> ASSIGNED TASK: From the listing below, give again exactly the lines from the line with "Task: Click the 18 tick label on x-axis" to the line with "the First name", ends included, without any pictures.

DATA TO EXAMINE START

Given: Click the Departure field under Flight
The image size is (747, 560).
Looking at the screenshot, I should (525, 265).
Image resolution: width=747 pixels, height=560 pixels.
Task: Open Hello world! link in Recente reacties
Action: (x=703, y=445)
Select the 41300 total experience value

DATA TO EXAMINE END
DATA TO EXAMINE START

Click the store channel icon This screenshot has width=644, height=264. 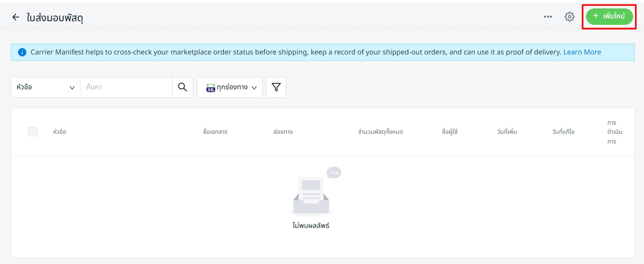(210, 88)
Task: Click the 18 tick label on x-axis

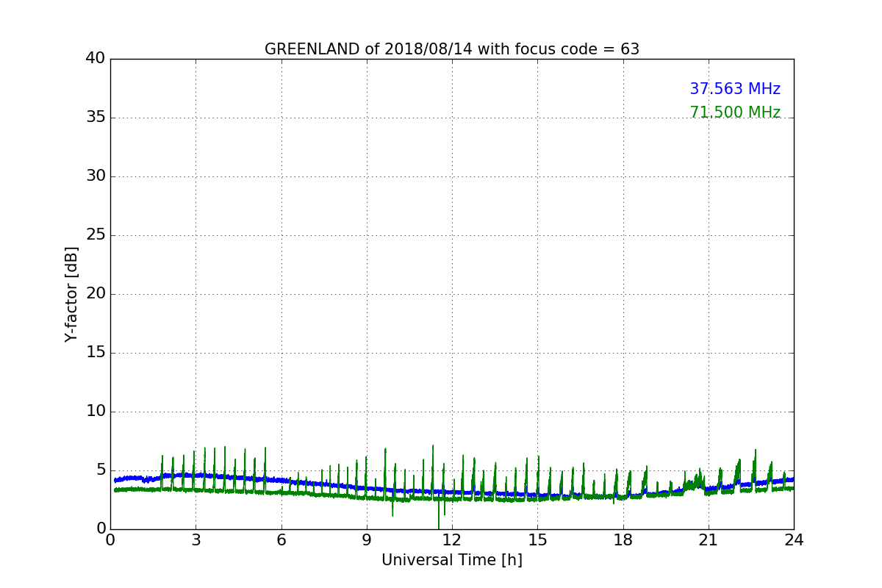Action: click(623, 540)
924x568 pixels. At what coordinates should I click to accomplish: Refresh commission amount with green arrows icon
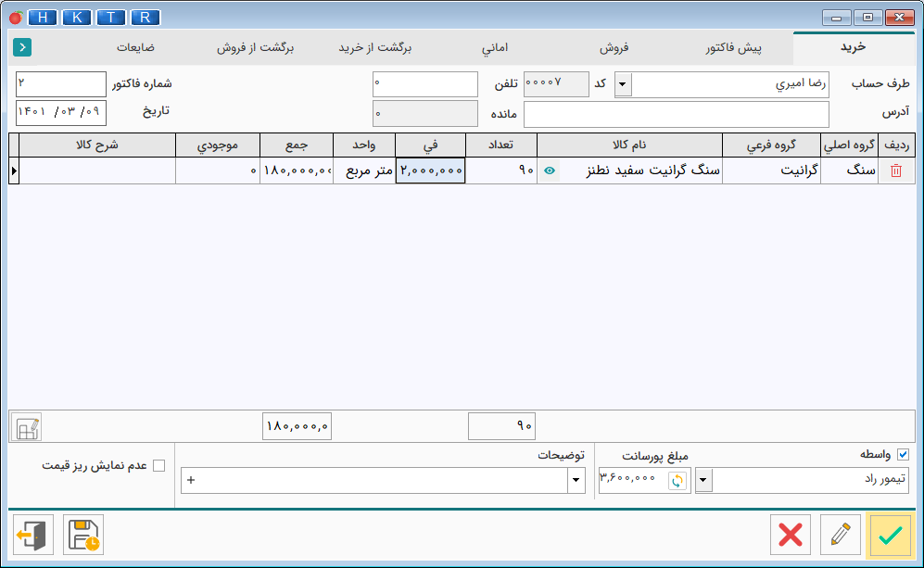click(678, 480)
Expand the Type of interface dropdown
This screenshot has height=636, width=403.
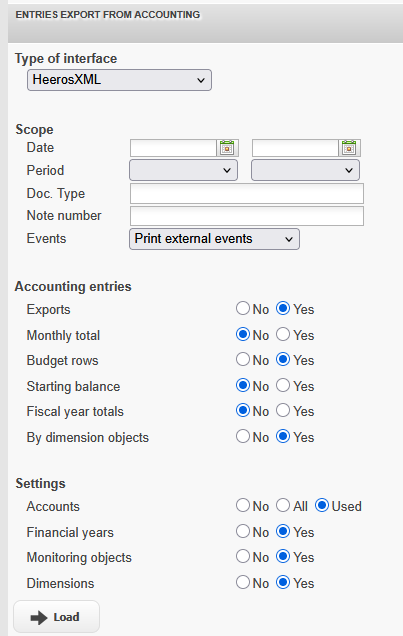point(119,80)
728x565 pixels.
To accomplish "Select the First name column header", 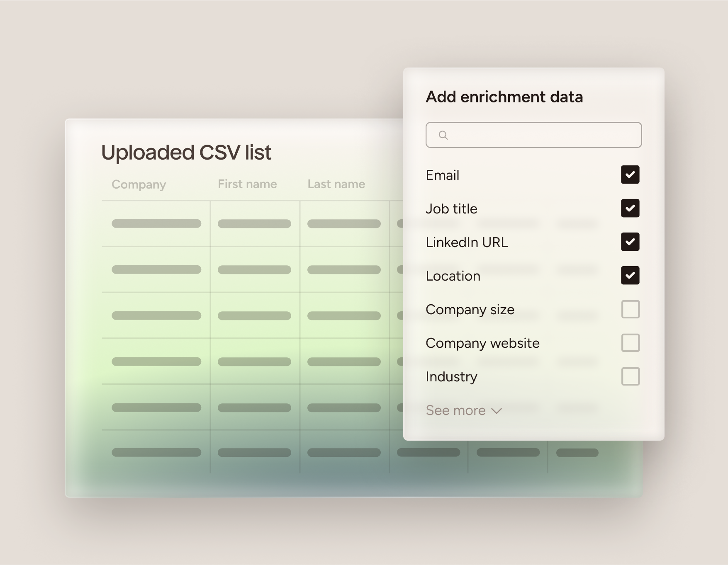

DATA TO EXAMINE END
DATA TO EXAMINE START

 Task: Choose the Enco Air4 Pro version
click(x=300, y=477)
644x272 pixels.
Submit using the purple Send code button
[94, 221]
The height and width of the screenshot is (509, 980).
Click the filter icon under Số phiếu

DATA TO EXAMINE END

> SOLVED EXERCISE:
Task: Click the 18 tick label on x-axis

Action: click(623, 540)
924x568 pixels. At what coordinates should I click to accomplish: Refresh commission amount with green arrows icon
click(678, 480)
Expand the Type of interface dropdown
This screenshot has height=636, width=403.
point(119,80)
728x565 pixels.
To accomplish "Select the First name column header", 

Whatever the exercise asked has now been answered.